» About this exercise: Restate all entries exactly. Skip the images.

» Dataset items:

***

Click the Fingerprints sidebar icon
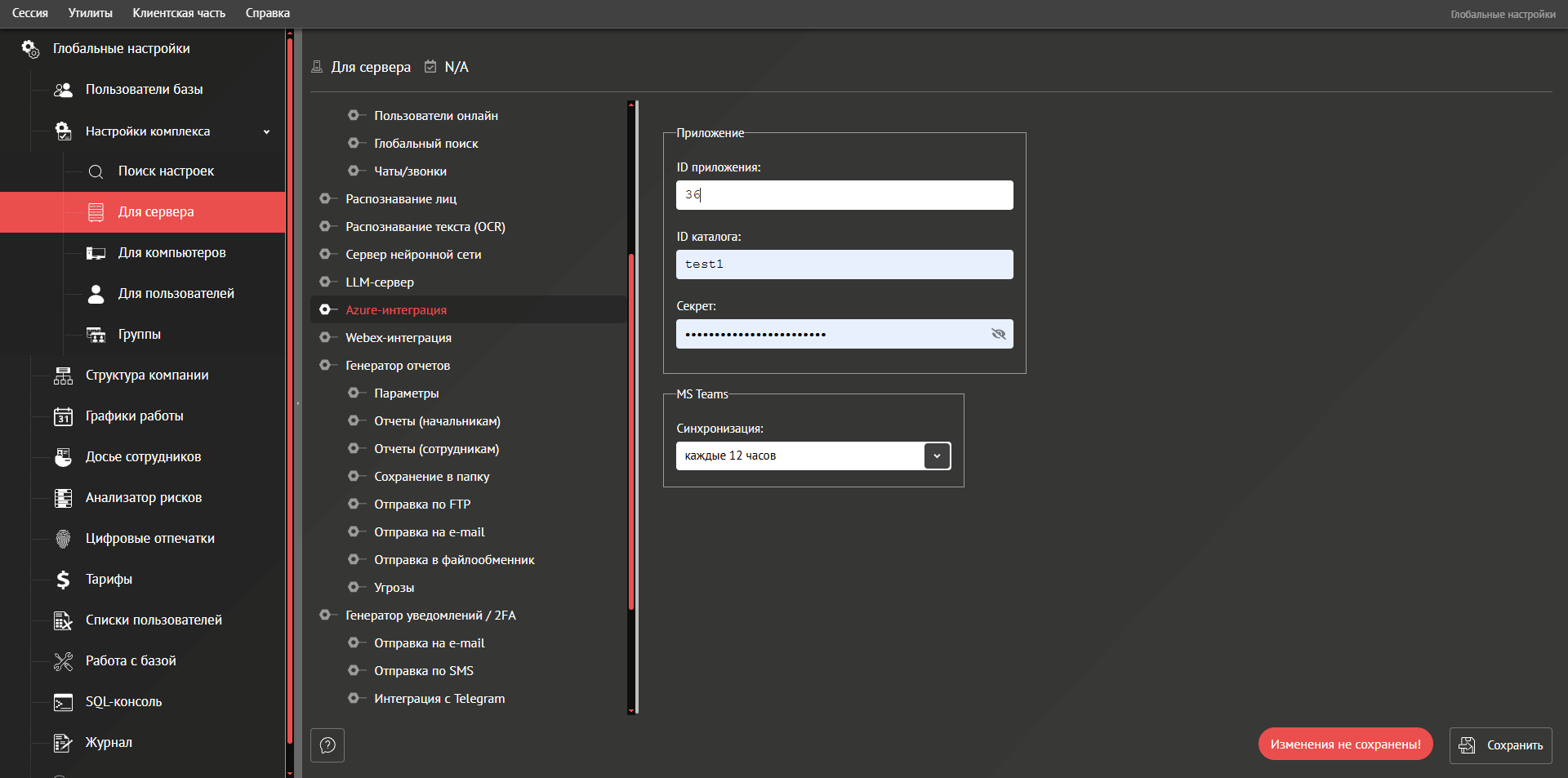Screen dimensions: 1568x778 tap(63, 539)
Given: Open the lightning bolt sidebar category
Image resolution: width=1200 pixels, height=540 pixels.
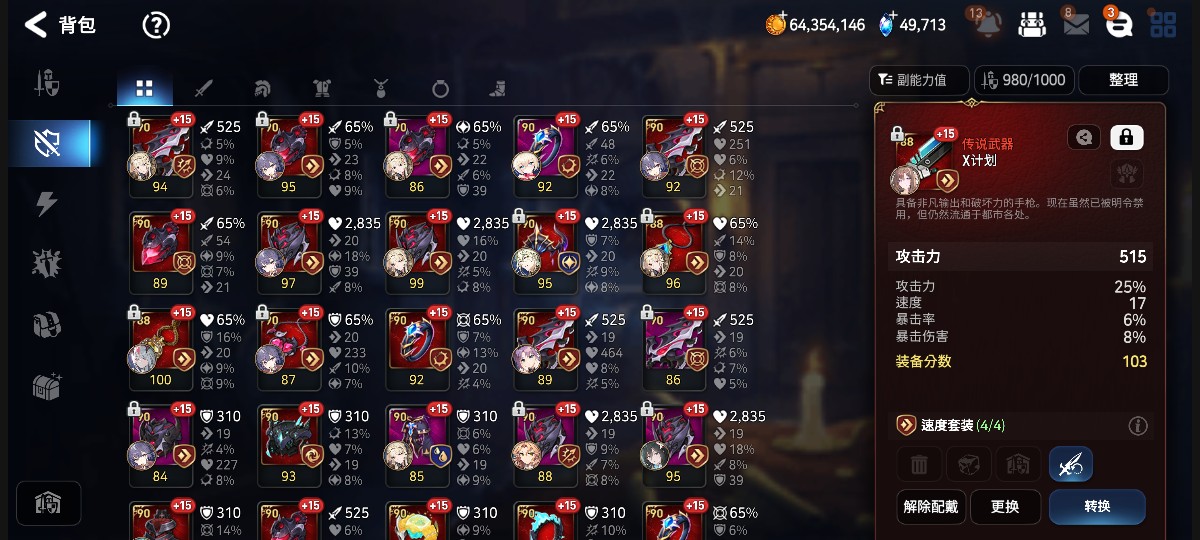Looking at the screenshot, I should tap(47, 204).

***

» Reply to the task:
Click the Fingerprints sidebar icon
Screen dimensions: 1568x778 tap(63, 539)
Given: Open the lightning bolt sidebar category
Image resolution: width=1200 pixels, height=540 pixels.
Looking at the screenshot, I should tap(47, 204).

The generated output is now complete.